→ TASK DESCRIPTION
Copy the listing from its first line through the line containing "[x=82, y=57]", swapping "icon" for "button" and keeping everything else the same. Leave the pictures out.

______

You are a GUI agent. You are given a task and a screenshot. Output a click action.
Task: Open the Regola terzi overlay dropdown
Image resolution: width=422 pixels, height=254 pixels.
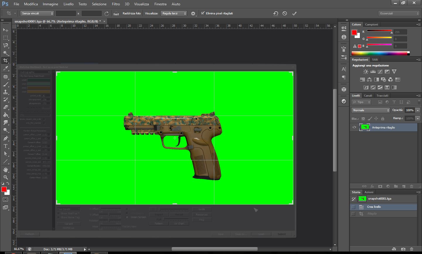[x=173, y=13]
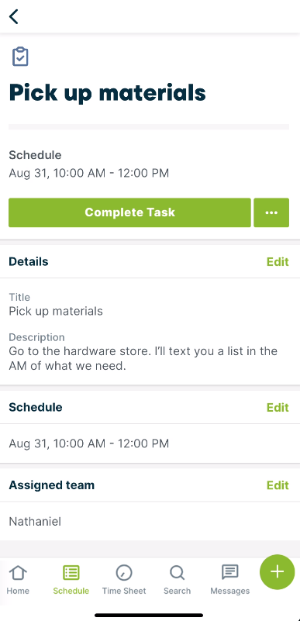Select the Time Sheet tab label
This screenshot has height=621, width=300.
(x=124, y=591)
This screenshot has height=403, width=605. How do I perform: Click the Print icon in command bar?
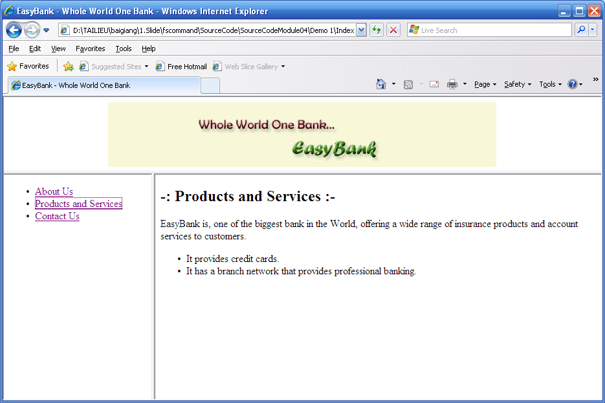452,84
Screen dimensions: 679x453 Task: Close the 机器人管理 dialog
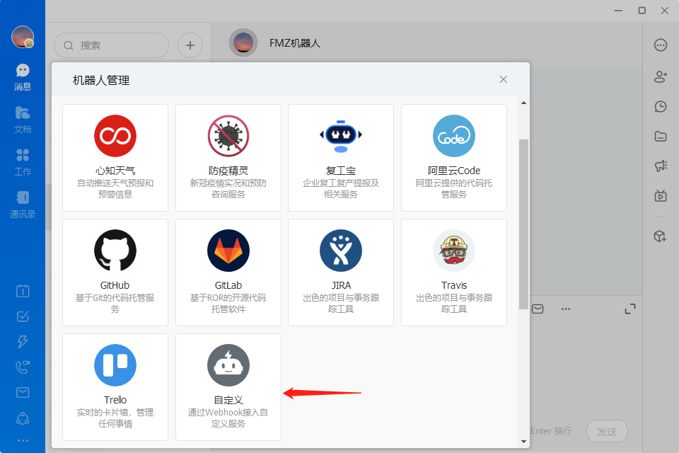504,79
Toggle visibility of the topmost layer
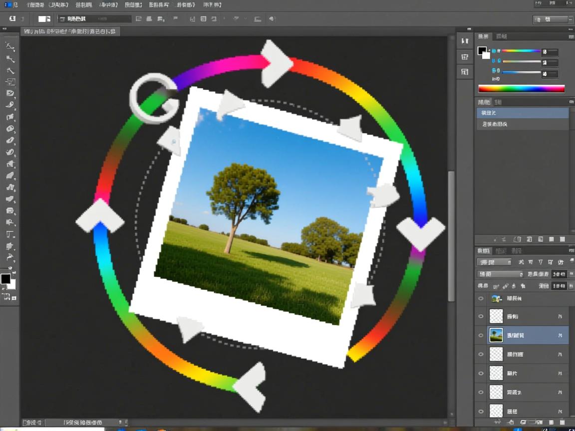The height and width of the screenshot is (431, 575). point(481,298)
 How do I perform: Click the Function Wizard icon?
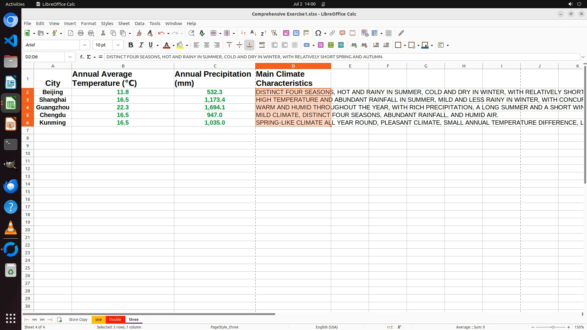[x=82, y=57]

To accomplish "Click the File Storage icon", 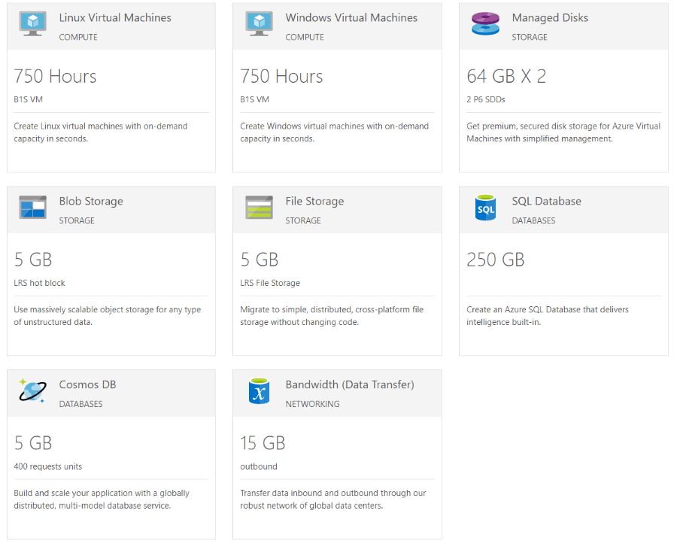I will 259,207.
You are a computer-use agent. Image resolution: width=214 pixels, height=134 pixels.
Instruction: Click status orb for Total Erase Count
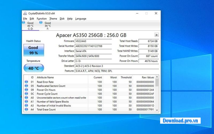tap(26, 109)
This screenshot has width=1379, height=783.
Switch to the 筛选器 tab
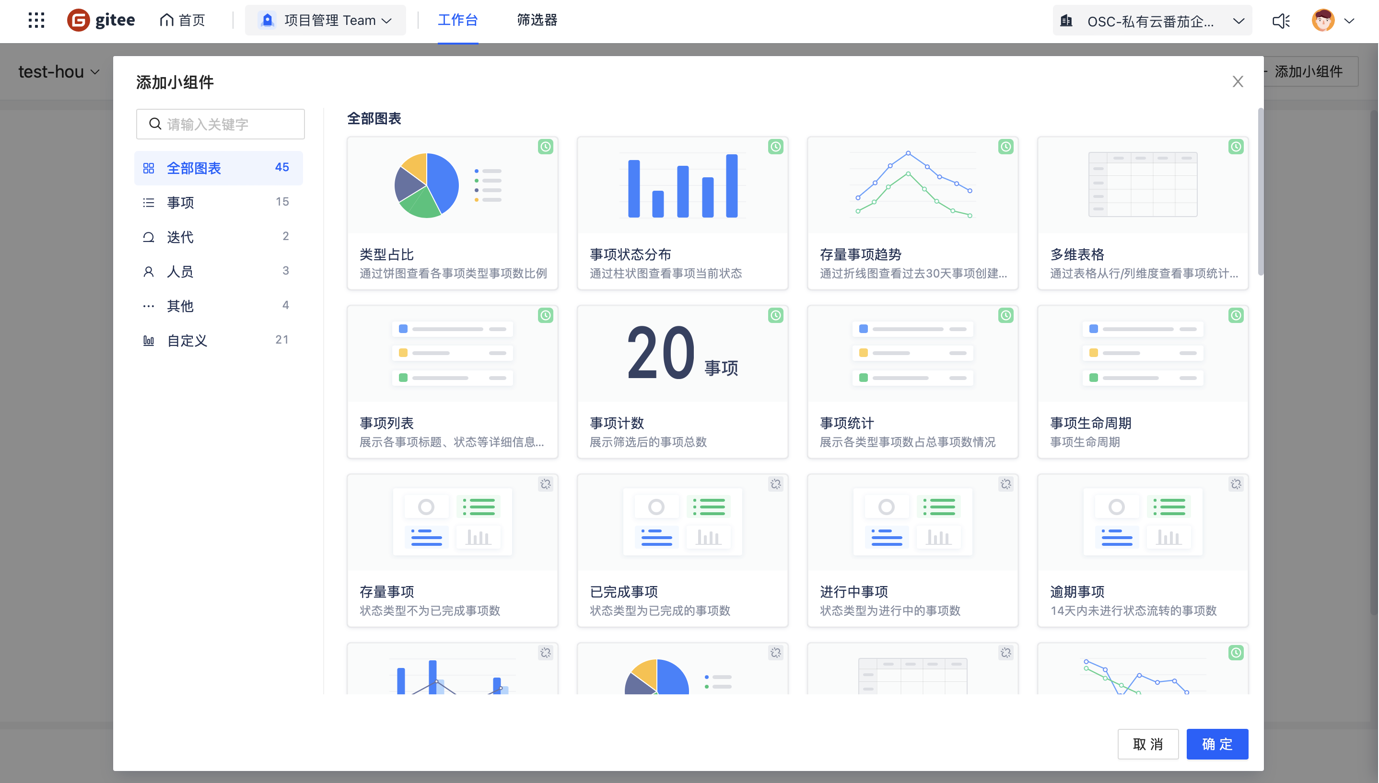536,20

______

→ SOLUTION
You are a GUI agent. You are given a task and a screenshot. Output a click action.
Task: Open the Regola terzi overlay dropdown
Image resolution: width=422 pixels, height=254 pixels.
[x=173, y=13]
Select the Time Sheet tab label
This screenshot has height=621, width=300.
(x=124, y=591)
This screenshot has height=403, width=605. How do I perform: Click the Print button in command bar?
452,84
Screen dimensions: 679x453 Task: Close the 机器人管理 dialog
504,79
Toggle visibility of the topmost layer
The height and width of the screenshot is (431, 575). point(481,298)
 How do I perform: Click the Function Wizard button?
[x=82, y=57]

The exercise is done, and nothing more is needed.